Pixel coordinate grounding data
■ ■ ■

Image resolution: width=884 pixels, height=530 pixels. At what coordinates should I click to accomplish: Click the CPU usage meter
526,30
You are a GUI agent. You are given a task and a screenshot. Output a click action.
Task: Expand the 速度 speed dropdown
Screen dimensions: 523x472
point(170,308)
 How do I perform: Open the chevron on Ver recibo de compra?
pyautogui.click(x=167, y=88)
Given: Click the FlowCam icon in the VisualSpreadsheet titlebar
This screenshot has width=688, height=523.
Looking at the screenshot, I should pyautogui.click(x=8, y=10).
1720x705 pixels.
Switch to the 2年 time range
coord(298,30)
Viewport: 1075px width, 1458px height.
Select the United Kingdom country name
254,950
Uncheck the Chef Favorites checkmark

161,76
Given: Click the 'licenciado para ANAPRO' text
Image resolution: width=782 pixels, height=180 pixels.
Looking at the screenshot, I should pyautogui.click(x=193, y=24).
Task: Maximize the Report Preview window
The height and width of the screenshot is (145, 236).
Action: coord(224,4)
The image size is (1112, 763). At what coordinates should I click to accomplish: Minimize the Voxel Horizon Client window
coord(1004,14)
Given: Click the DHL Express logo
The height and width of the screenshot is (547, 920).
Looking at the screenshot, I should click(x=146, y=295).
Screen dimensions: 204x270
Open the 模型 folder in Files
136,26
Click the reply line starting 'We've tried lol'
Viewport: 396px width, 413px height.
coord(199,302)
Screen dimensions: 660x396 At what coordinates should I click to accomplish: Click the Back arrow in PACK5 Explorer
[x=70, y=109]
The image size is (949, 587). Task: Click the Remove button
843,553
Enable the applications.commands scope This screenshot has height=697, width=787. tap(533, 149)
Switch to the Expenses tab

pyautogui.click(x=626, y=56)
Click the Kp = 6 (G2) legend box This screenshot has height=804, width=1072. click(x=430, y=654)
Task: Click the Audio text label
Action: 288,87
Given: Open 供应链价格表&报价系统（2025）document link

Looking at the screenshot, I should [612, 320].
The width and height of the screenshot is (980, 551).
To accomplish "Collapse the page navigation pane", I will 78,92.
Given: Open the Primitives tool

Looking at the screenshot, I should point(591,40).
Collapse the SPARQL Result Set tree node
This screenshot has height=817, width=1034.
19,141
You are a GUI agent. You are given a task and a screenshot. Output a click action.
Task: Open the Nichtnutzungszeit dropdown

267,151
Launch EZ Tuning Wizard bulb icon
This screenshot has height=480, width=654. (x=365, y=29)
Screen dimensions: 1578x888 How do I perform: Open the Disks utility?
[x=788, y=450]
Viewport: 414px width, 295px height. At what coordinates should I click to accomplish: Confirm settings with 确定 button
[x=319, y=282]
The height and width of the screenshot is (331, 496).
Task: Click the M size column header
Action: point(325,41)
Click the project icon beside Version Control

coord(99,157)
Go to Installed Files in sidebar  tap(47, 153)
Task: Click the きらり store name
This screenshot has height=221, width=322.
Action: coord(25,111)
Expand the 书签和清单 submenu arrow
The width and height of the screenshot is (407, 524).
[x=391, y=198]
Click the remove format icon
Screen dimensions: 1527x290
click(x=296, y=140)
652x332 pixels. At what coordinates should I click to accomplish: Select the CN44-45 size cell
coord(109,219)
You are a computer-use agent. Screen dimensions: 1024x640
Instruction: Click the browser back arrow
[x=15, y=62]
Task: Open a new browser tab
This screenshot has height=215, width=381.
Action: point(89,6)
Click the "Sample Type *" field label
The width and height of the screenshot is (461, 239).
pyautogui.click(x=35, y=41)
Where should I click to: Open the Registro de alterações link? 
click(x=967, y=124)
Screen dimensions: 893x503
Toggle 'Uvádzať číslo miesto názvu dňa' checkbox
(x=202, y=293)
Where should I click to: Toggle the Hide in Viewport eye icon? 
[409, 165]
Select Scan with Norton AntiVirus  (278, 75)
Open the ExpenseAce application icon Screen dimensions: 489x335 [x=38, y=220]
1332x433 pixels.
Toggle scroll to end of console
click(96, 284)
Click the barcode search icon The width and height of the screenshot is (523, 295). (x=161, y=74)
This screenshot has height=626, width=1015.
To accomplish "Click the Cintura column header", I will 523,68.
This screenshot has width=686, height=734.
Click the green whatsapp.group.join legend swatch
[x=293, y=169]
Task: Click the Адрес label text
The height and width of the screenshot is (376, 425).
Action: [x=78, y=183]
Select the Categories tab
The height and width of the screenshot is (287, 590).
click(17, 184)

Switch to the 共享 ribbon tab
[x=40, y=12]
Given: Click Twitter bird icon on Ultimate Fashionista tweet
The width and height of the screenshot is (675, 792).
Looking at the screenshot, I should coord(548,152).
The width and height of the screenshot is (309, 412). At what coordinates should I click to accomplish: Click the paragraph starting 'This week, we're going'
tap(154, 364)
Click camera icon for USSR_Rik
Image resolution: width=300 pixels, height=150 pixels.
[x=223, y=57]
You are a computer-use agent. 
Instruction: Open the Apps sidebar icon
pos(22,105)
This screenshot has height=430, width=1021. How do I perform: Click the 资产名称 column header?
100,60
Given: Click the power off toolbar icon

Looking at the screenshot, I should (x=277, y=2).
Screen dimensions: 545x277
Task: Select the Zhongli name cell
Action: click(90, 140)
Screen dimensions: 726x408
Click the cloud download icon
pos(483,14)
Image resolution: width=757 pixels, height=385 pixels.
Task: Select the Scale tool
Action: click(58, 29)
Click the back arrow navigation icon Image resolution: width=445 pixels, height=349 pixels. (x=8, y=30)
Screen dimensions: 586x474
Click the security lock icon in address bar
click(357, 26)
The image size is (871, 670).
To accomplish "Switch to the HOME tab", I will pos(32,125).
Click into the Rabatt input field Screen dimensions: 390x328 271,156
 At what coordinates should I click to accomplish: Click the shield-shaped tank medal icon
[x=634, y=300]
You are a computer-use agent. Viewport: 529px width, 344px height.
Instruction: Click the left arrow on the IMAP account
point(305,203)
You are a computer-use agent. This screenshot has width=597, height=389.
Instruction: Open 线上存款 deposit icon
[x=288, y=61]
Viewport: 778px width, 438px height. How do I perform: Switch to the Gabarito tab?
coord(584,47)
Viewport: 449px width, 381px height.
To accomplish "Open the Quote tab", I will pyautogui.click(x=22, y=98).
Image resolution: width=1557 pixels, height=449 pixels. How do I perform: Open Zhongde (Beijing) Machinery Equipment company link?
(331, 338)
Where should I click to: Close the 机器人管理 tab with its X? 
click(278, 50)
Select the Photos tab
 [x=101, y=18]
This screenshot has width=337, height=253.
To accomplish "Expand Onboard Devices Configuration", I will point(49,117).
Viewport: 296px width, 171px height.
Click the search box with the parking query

■ ■ ■

What is expected: Copy down the whole of the data above, matching it exactly.

Result of this exercise:
Image resolution: width=884 pixels, height=530 pixels. At what coordinates should I click to accomplish: Click the CPU usage meter
526,30
You are a GUI agent. You are given a task and a screenshot. Output a click action.
Task: Expand the 速度 speed dropdown
Screen dimensions: 523x472
point(170,308)
 How do I perform: Open the chevron on Ver recibo de compra?
pyautogui.click(x=167, y=88)
Given: Click the FlowCam icon in the VisualSpreadsheet titlebar
This screenshot has width=688, height=523.
Looking at the screenshot, I should pyautogui.click(x=8, y=10).
1720x705 pixels.
Switch to the 2年 time range
coord(298,30)
Viewport: 1075px width, 1458px height.
Select the United Kingdom country name
254,950
Uncheck the Chef Favorites checkmark

161,76
Given: Click the 'licenciado para ANAPRO' text
Image resolution: width=782 pixels, height=180 pixels.
Looking at the screenshot, I should pyautogui.click(x=193, y=24).
Task: Maximize the Report Preview window
The height and width of the screenshot is (145, 236).
Action: coord(224,4)
The image size is (1112, 763). At what coordinates should I click to accomplish: Minimize the Voxel Horizon Client window
coord(1004,14)
Given: Click the DHL Express logo
The height and width of the screenshot is (547, 920).
Looking at the screenshot, I should click(x=146, y=295).
Screen dimensions: 204x270
Open the 模型 folder in Files
136,26
Click the reply line starting 'We've tried lol'
Viewport: 396px width, 413px height.
coord(199,302)
Screen dimensions: 660x396 At what coordinates should I click to accomplish: Click the Back arrow in PACK5 Explorer
[x=70, y=109]
The image size is (949, 587). Task: Click the Remove button
843,553
Enable the applications.commands scope This screenshot has height=697, width=787. tap(533, 149)
Switch to the Expenses tab

pyautogui.click(x=626, y=56)
Click the Kp = 6 (G2) legend box This screenshot has height=804, width=1072. click(x=430, y=654)
Task: Click the Audio text label
Action: 288,87
Given: Open 供应链价格表&报价系统（2025）document link

Looking at the screenshot, I should [612, 320].
The width and height of the screenshot is (980, 551).
To accomplish "Collapse the page navigation pane", I will 78,92.
Given: Open the Primitives tool

Looking at the screenshot, I should point(591,40).
Collapse the SPARQL Result Set tree node
This screenshot has height=817, width=1034.
19,141
You are a GUI agent. You are given a task and a screenshot. Output a click action.
Task: Open the Nichtnutzungszeit dropdown

267,151
Launch EZ Tuning Wizard bulb icon
This screenshot has height=480, width=654. (x=365, y=29)
Screen dimensions: 1578x888 How do I perform: Open the Disks utility?
[x=788, y=450]
Viewport: 414px width, 295px height. At what coordinates should I click to accomplish: Confirm settings with 确定 button
[x=319, y=282]
The height and width of the screenshot is (331, 496).
Task: Click the M size column header
Action: point(325,41)
Click the project icon beside Version Control

coord(99,157)
Go to Installed Files in sidebar  tap(47, 153)
Task: Click the きらり store name
This screenshot has height=221, width=322.
Action: coord(25,111)
Expand the 书签和清单 submenu arrow
The width and height of the screenshot is (407, 524).
[x=391, y=198]
Click the remove format icon
Screen dimensions: 1527x290
click(x=296, y=140)
652x332 pixels. At what coordinates should I click to accomplish: Select the CN44-45 size cell
coord(109,219)
You are a computer-use agent. Screen dimensions: 1024x640
Instruction: Click the browser back arrow
[x=15, y=62]
Task: Open a new browser tab
This screenshot has height=215, width=381.
Action: point(89,6)
Click the "Sample Type *" field label
The width and height of the screenshot is (461, 239).
pyautogui.click(x=35, y=41)
Where should I click to: Open the Registro de alterações link? 
click(x=967, y=124)
Screen dimensions: 893x503
Toggle 'Uvádzať číslo miesto názvu dňa' checkbox
(x=202, y=293)
Where should I click to: Toggle the Hide in Viewport eye icon? 
[409, 165]
Select Scan with Norton AntiVirus  (278, 75)
Open the ExpenseAce application icon Screen dimensions: 489x335 [x=38, y=220]
1332x433 pixels.
Toggle scroll to end of console
click(96, 284)
Click the barcode search icon The width and height of the screenshot is (523, 295). (x=161, y=74)
This screenshot has height=626, width=1015.
To accomplish "Click the Cintura column header", I will 523,68.
This screenshot has width=686, height=734.
Click the green whatsapp.group.join legend swatch
[x=293, y=169]
Task: Click the Адрес label text
The height and width of the screenshot is (376, 425).
Action: [x=78, y=183]
Select the Categories tab
The height and width of the screenshot is (287, 590).
click(17, 184)

Switch to the 共享 ribbon tab
[x=40, y=12]
Given: Click Twitter bird icon on Ultimate Fashionista tweet
The width and height of the screenshot is (675, 792).
Looking at the screenshot, I should coord(548,152).
The width and height of the screenshot is (309, 412). At what coordinates should I click to accomplish: Click the paragraph starting 'This week, we're going'
tap(154, 364)
Click camera icon for USSR_Rik
Image resolution: width=300 pixels, height=150 pixels.
[x=223, y=57]
You are a computer-use agent. 
Instruction: Open the Apps sidebar icon
pos(22,105)
This screenshot has height=430, width=1021. How do I perform: Click the 资产名称 column header?
100,60
Given: Click the power off toolbar icon

Looking at the screenshot, I should (x=277, y=2).
Screen dimensions: 545x277
Task: Select the Zhongli name cell
Action: click(90, 140)
Screen dimensions: 726x408
Click the cloud download icon
pos(483,14)
Image resolution: width=757 pixels, height=385 pixels.
Task: Select the Scale tool
Action: click(58, 29)
Click the back arrow navigation icon Image resolution: width=445 pixels, height=349 pixels. (x=8, y=30)
Screen dimensions: 586x474
Click the security lock icon in address bar
click(357, 26)
The image size is (871, 670).
To accomplish "Switch to the HOME tab", I will pos(32,125).
Click into the Rabatt input field Screen dimensions: 390x328 271,156
 At what coordinates should I click to accomplish: Click the shield-shaped tank medal icon
[x=634, y=300]
You are a computer-use agent. Viewport: 529px width, 344px height.
Instruction: Click the left arrow on the IMAP account
point(305,203)
You are a computer-use agent. This screenshot has width=597, height=389.
Instruction: Open 线上存款 deposit icon
[x=288, y=61]
Viewport: 778px width, 438px height. How do I perform: Switch to the Gabarito tab?
coord(584,47)
Viewport: 449px width, 381px height.
To accomplish "Open the Quote tab", I will pyautogui.click(x=22, y=98).
Image resolution: width=1557 pixels, height=449 pixels. How do I perform: Open Zhongde (Beijing) Machinery Equipment company link?
(331, 338)
Where should I click to: Close the 机器人管理 tab with its X? 
click(278, 50)
Select the Photos tab
 [x=101, y=18]
This screenshot has width=337, height=253.
To accomplish "Expand Onboard Devices Configuration", I will point(49,117).
Viewport: 296px width, 171px height.
Click the search box with the parking query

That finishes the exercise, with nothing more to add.